**Ihre Aufgabe:**
Wie lässt sich der Quellenauszug über ototoxische Medikamente in zwei Sätzen zusammenfassen?

Ototoxische Medikamente
- Autor(en): Etzel Gysling
- pharma-kritik-Jahrgang 39
, Nummer 11, PK1039
Redaktionsschluss: 14. April 2018
DOI: https://doi.org/10.37667/pk.2017.1039 - PDF-Download der Printversion dieser pharma-kritik Nummer
Unter dem Begriff Ototoxizität werden schädigende Auswirkungen auf das Gehör (die Cochlea) und auf den Gleichgewichtssinn (das Vestibulum) zusammengefasst. Cochleotoxische Substanzen führen zu Gehörsverlust und Tinnitus, vestibulotoxische zu Gleichgewichtsstörung und Schwindel. Gemäss aktuellen Übersichtsarbeiten ist der Zusammenhang zwischen Medikamenten und ototoxischen Auswirkungen aber oft nicht klar etabliert.(1,2) Medikamente, für die eine Ototoxizität gut dokumentiert ist, sind insbesondere die Aminoglykoside, die Platin-haltigen Chemotherapeutika und die Schleifendiuretika. Besonders für die beiden erstgenannten Gruppen, die irreversible Schäden verursachen können, sind auch Methoden zur Früherkennung und Überwachung bekannt.(1) Im Rahmen der vorliegenden Synopsis wird auf eine Beschreibung dieser Methoden verzichtet.
Aminoglykoside
In der Schweiz sind Amikacin (Amikin®) und Tobramycin (Obracin®) zur intravenösen Infusion verfügbar. Daneben sind von Gentamicin, Neomycin und Tobramycin verschiedene lokal anwendbare Präparate erhältlich. Eine ototoxische Wirkung der systemischen Anwendung ist sowohl für Amikacin als auch für Tobramycin (und die früher ebenfalls systemisch verwendeten Gentamicin, Kanamycin, Netilmicin und Streptomycin) gut dokumentiert. Aminoglykoside schädigen insbesondere die basalen äusseren Haarzellen sowie Neuronen im Spiralganglion. Ob diesbezüglich relevante Unterschiede zwischen den verschiedenen Aminoglykosiden bestehen, ist nicht gesichert. Aminoglykoside sind heute in einzelnen Ländern besonders auch in der Behandlung einer mehrfach-resistenten Tuberkulose (MDR-TB) bei HIV-Kranken von Bedeutung.

**Vorliegende Einträge:**
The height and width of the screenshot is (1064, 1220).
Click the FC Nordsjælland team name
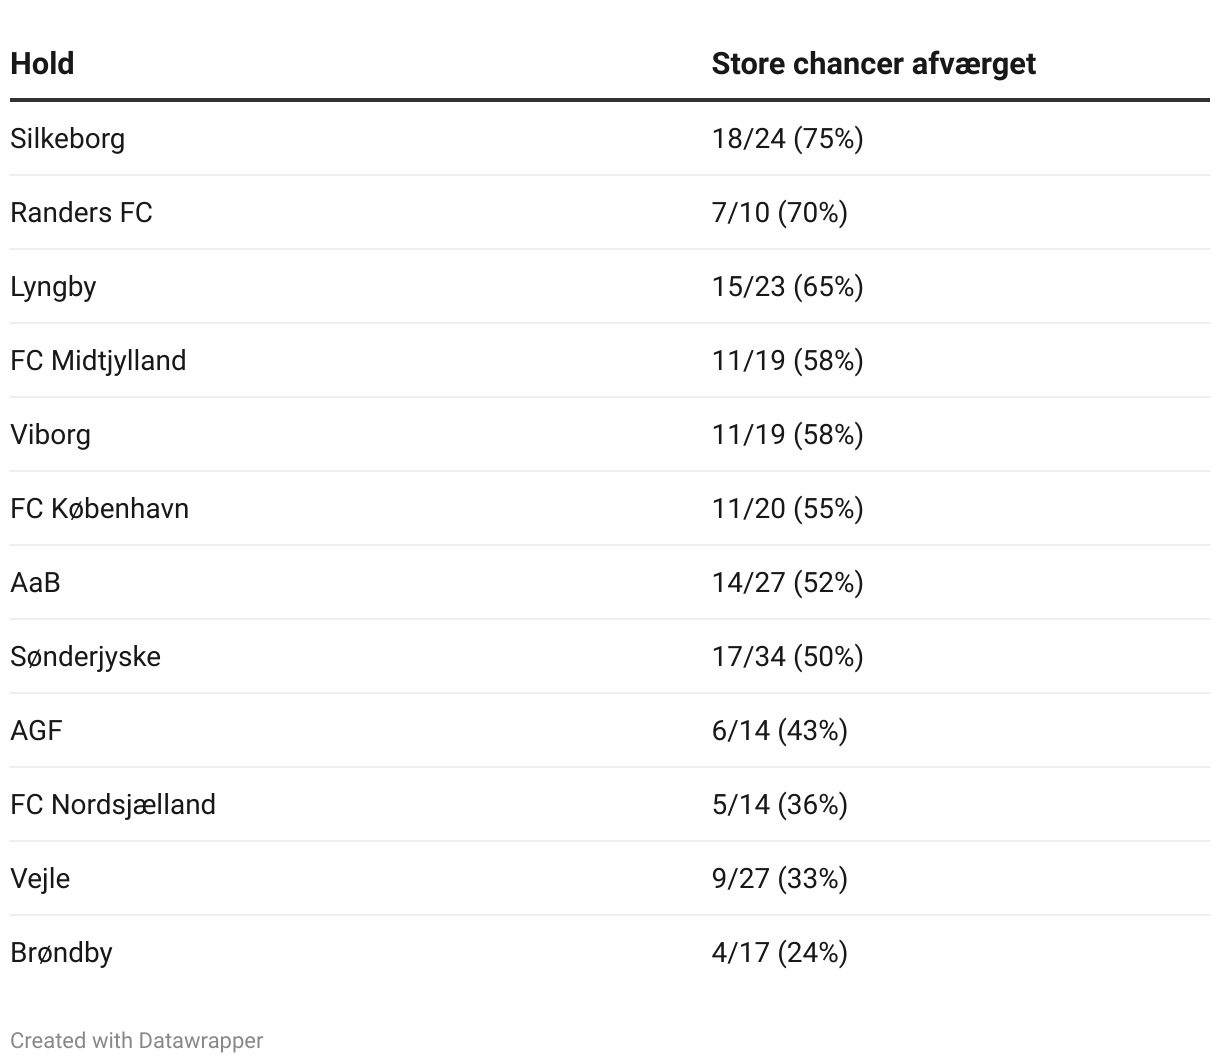(113, 804)
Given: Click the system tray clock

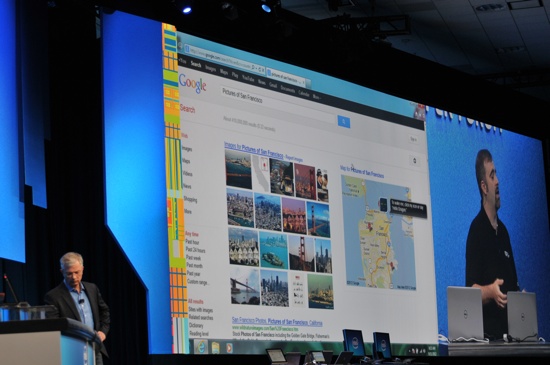Looking at the screenshot, I should click(x=431, y=350).
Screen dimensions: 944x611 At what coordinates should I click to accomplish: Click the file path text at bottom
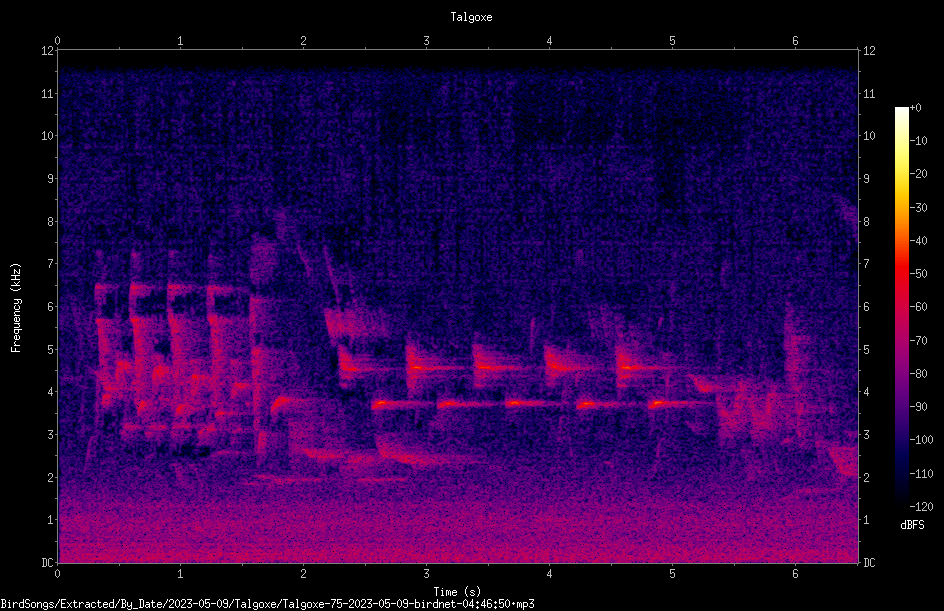click(x=267, y=604)
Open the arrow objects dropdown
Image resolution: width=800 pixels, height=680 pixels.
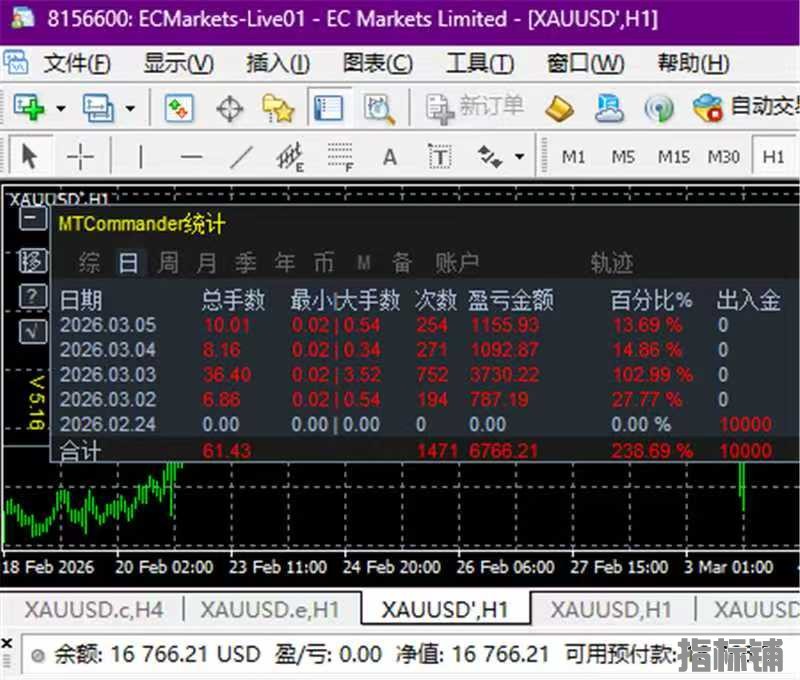coord(517,157)
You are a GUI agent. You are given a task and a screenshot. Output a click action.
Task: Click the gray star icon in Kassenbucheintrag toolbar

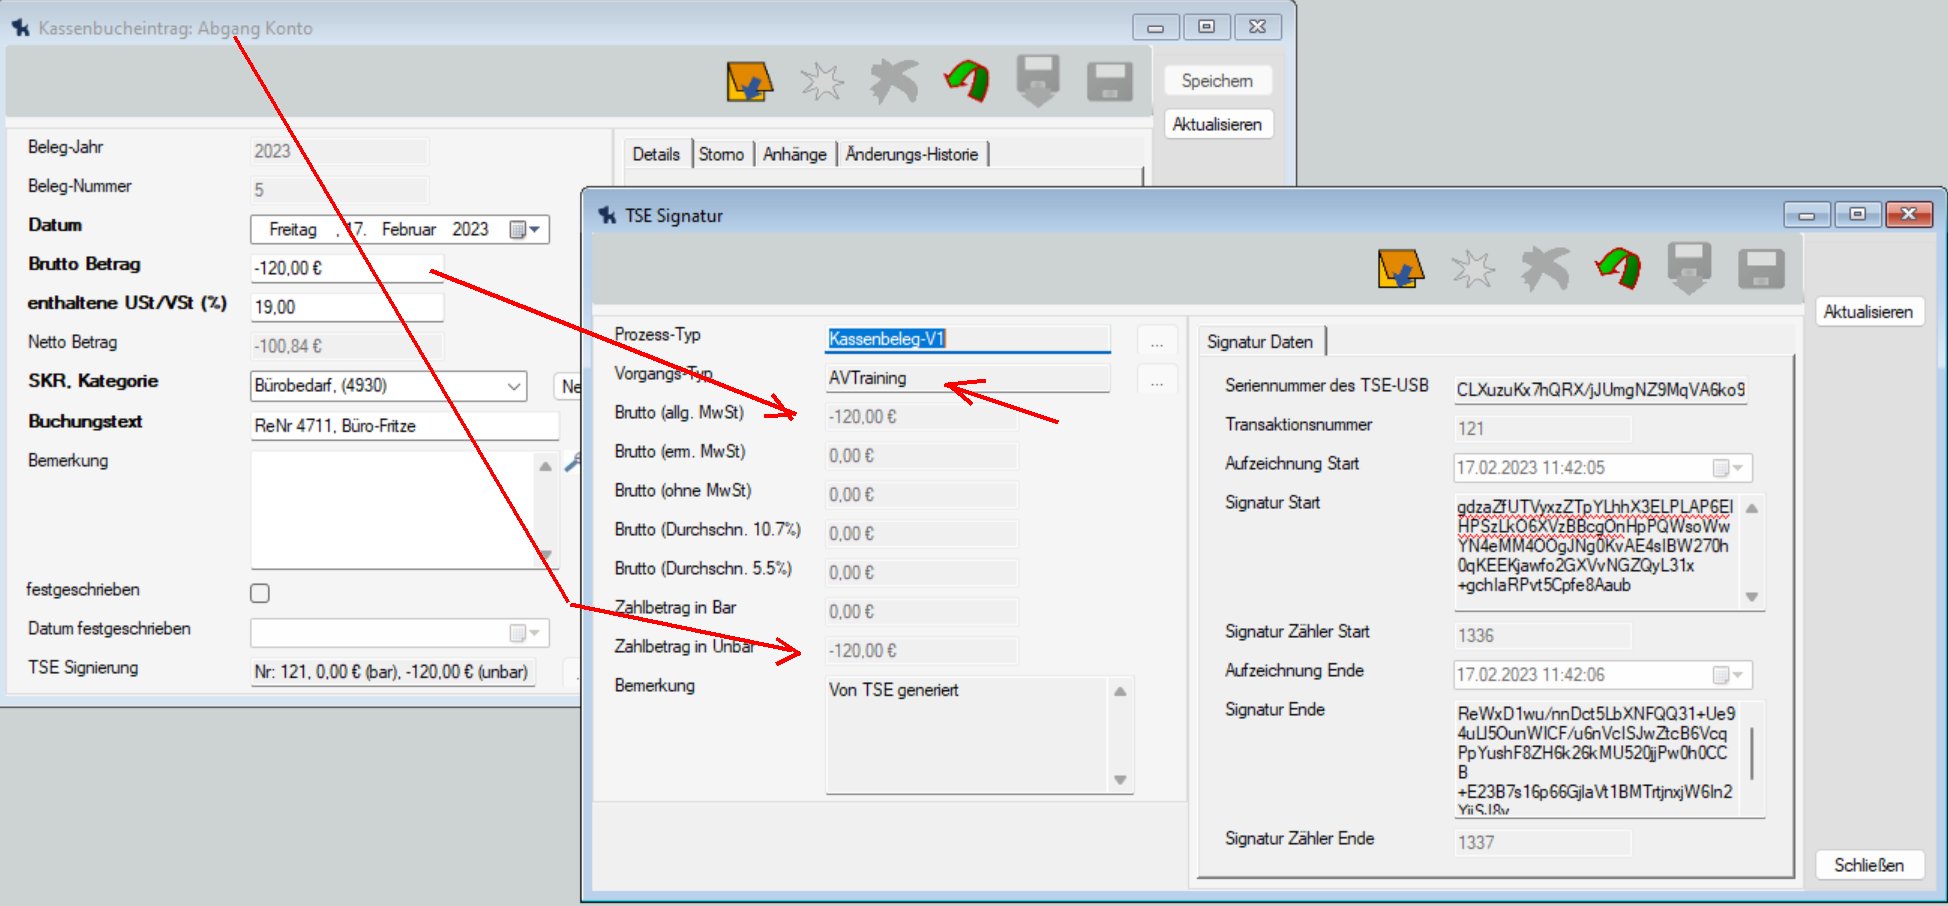pyautogui.click(x=822, y=82)
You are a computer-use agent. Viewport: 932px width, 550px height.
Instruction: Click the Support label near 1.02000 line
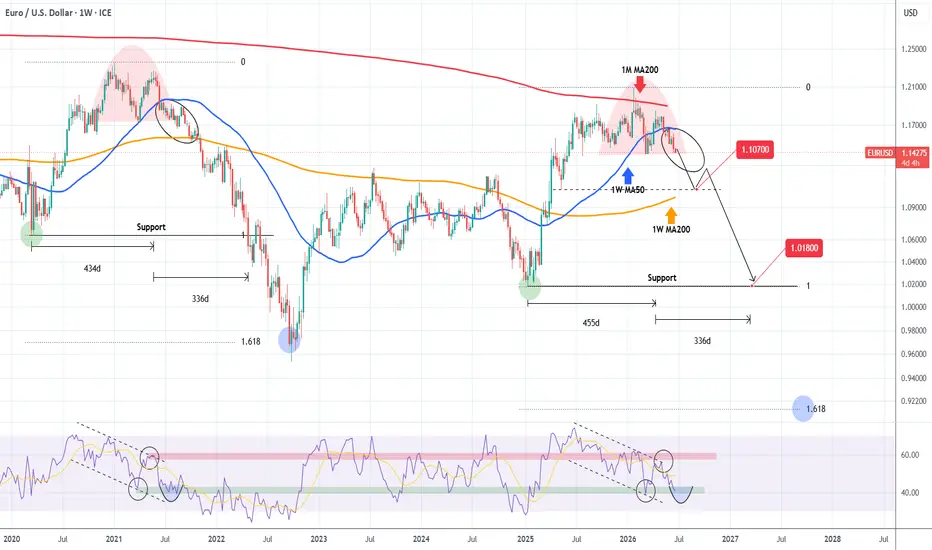pyautogui.click(x=662, y=278)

**Lösung:**
Ototoxizität umfasst schädigende Auswirkungen auf das Gehör und den Gleichgewichtssinn, die sich als Gehörsverlust, Tinnitus, Gleichgewichtsstörung und Schwindel zeigen, wobei der Zusammenhang mit Medikamenten oft nicht klar etabliert ist. Gut dokumentiert ist sie vor allem für Aminoglykoside, Platin-haltige Chemotherapeutika und Schleifendiuretika; Aminoglykoside wie Amikacin und Tobramycin schädigen insbesondere die basalen äusseren Haarzellen sowie Neuronen im Spiralganglion.